Conducted by the Business Performance Management Forum and E2open, the study, Acceleration of ECO-Operation: Achieving Success & Sustainability in the Supply Chain, questioned more than 125 professionals about complex global supply chains, distribution costs and environmental concerns.
The study looked at how companies are making progress toward optimal visibility, collaboration and sustainability throughout supply and demand chain networks (what the study calls ECO-Operation), finding that the top benefits to implementing ECO-Operation programs include environmental responsibility, better sustainability compliance, more efficient product manufacturing and better customer responsiveness.
However, the study also found that many companies are not looking deep enough within themselves.
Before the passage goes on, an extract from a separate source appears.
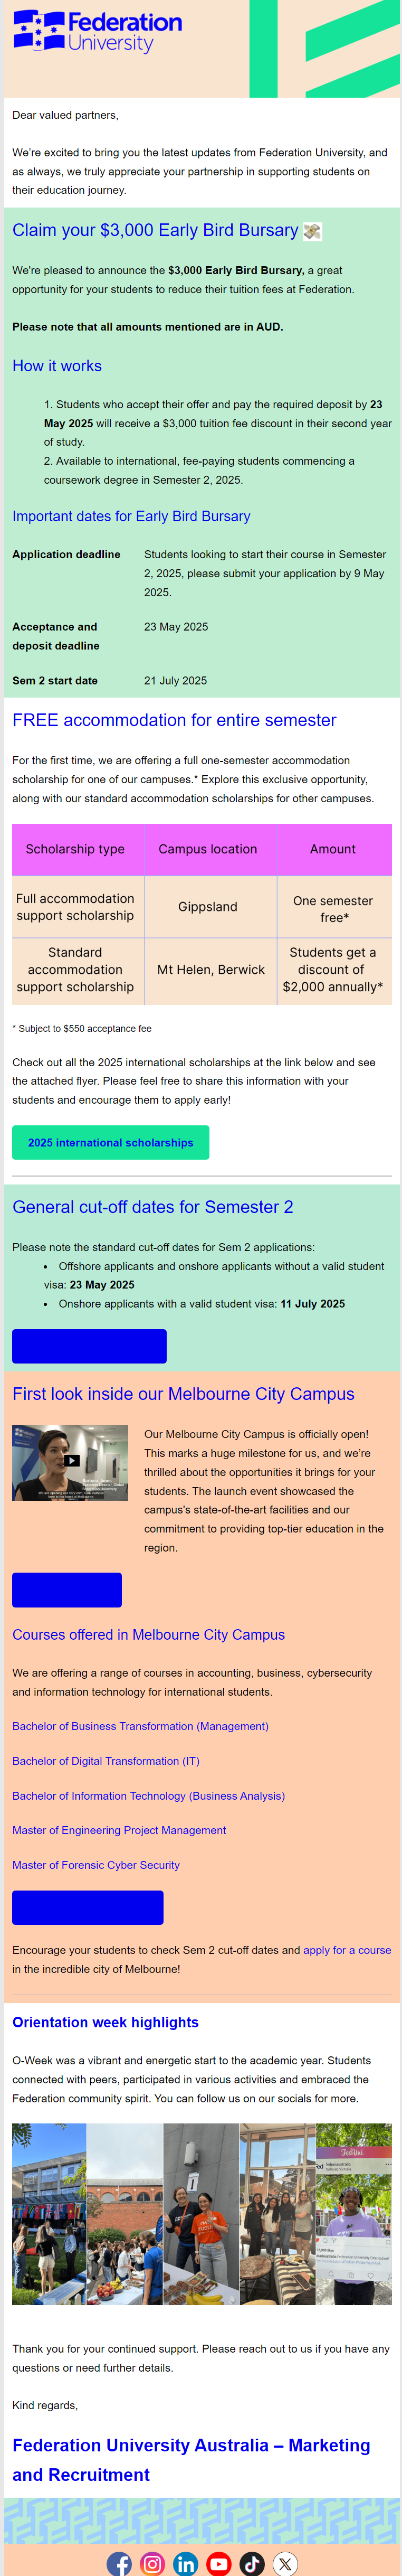Screen dimensions: 402x2576
Task: Open Master of Forensic Cyber Security link
Action: point(96,1864)
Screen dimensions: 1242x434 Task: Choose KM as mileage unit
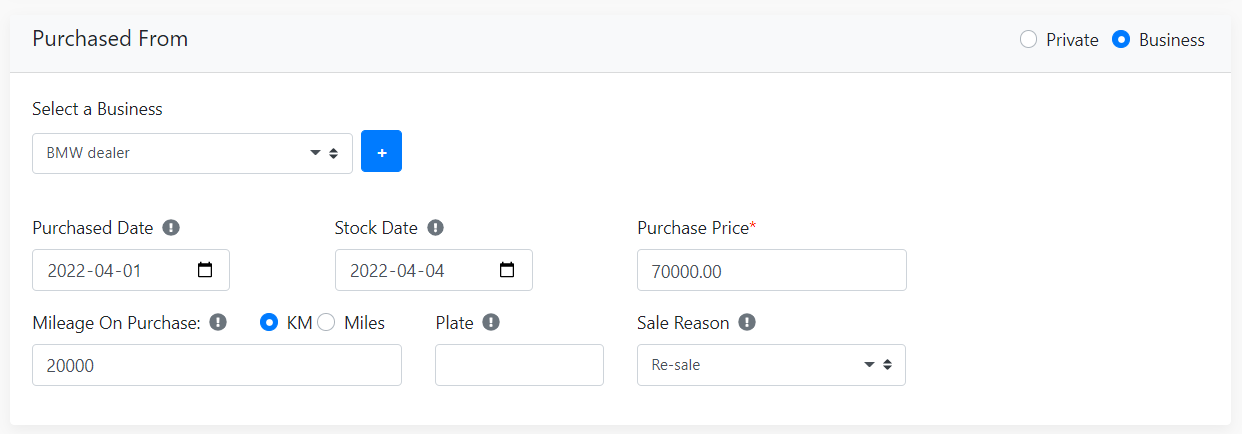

Forty-two percent of companies said they have not considered carbon dioxide and greenhouse gas emissions from across all of their extended supply chains, and about 66 percent said that they have marginal or no visibility across all tiers and levels of their value chains.
An even larger amount of companies, 78 percent, said that the synergy and accountability throughout their global networks is suboptimal, and some of the other factors holding companies back from benefitting from ECO-Operation include lack of leadership and lack of standardized sustainability metrics.
One issue that will likely encourage companies to dive deeper into their operations is the fact that, while 76 percent said that customers have not requested information on emissions containment, about 66 percent expect their customers to start demanding that information next year.
The report also includes best practices and solutions to help companies begin to add efficient and environmental practices into their supply chain strategies.